Collection entries:
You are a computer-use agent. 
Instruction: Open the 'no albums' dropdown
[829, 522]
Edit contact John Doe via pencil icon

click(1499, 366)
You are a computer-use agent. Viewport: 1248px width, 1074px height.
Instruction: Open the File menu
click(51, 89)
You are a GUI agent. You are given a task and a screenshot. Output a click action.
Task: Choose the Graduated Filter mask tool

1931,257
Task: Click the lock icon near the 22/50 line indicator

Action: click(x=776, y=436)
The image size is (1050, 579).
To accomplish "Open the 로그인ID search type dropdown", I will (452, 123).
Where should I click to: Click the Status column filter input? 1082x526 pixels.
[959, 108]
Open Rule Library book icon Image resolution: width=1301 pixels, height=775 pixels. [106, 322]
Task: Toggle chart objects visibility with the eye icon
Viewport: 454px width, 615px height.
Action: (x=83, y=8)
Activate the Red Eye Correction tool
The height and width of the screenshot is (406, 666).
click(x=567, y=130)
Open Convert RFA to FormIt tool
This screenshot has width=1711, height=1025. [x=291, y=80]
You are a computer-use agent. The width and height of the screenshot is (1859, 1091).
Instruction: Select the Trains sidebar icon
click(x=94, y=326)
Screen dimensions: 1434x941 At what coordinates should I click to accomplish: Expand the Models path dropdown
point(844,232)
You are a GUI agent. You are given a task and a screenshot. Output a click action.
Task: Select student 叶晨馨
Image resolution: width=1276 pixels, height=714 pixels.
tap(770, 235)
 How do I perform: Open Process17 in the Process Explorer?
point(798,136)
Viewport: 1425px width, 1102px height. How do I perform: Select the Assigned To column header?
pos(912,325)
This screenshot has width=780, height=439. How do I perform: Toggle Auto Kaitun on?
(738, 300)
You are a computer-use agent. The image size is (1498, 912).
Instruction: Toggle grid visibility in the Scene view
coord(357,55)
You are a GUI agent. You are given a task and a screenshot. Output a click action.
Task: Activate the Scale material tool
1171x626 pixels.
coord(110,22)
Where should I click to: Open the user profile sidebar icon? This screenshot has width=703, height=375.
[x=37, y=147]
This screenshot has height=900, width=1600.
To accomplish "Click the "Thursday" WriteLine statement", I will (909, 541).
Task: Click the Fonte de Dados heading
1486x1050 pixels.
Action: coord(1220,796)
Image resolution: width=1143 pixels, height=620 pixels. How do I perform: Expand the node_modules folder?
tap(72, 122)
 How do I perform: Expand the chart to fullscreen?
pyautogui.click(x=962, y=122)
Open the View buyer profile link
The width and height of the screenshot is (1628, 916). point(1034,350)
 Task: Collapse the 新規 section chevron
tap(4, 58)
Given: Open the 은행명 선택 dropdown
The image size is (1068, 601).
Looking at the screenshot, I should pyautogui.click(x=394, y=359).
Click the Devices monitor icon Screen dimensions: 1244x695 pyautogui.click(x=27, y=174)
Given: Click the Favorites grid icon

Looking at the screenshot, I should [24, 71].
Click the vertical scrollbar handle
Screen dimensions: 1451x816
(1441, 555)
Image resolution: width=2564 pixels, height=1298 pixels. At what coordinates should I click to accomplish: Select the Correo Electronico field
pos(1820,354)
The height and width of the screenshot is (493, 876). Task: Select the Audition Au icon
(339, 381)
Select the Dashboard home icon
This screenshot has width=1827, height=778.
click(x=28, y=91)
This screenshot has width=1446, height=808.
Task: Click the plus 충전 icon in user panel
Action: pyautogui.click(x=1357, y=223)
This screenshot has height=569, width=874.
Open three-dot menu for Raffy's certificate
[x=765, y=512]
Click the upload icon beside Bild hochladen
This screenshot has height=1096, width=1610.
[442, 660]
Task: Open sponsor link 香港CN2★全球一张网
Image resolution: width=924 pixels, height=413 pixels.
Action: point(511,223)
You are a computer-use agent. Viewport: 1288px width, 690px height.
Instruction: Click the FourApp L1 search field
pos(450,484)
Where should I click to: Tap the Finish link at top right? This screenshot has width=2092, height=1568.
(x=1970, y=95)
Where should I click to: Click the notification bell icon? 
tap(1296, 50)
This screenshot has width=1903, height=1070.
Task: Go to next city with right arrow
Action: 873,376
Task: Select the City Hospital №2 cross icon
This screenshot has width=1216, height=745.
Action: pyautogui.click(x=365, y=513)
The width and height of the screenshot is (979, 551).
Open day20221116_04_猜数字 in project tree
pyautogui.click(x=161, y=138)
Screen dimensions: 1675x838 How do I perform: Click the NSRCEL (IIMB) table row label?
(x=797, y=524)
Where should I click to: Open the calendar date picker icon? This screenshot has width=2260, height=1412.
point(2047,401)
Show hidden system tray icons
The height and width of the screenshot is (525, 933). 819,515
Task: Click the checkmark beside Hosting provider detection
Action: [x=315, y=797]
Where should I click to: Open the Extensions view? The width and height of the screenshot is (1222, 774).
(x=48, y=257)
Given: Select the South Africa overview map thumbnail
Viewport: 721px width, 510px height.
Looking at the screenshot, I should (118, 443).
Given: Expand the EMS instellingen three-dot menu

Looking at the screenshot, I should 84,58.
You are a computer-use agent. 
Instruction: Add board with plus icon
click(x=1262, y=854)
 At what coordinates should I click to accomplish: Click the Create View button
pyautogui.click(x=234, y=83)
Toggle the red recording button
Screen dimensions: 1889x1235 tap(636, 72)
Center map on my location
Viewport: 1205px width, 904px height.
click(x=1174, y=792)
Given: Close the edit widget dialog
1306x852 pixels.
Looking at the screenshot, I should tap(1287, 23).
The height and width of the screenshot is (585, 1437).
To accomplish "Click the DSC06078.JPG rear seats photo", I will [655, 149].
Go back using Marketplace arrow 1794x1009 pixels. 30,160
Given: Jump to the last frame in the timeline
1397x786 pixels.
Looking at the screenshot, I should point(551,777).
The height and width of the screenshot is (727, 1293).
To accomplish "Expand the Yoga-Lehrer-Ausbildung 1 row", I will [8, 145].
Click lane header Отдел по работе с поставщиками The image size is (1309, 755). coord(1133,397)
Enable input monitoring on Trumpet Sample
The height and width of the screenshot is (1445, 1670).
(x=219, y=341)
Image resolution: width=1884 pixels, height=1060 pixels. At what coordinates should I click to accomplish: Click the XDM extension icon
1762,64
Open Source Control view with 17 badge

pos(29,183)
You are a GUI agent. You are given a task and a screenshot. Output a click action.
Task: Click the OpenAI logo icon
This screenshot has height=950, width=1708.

Brief -
The line containing "Open Source Control view with 17 badge" and all lines after it, through the end of the entries above, are to be returned exactly and alone.

Result -
Open Source Control view with 17 badge

pos(29,183)
You are a GUI agent. You are given a task and a screenshot. Output a click action.
Task: Click the OpenAI logo icon
This screenshot has height=950, width=1708.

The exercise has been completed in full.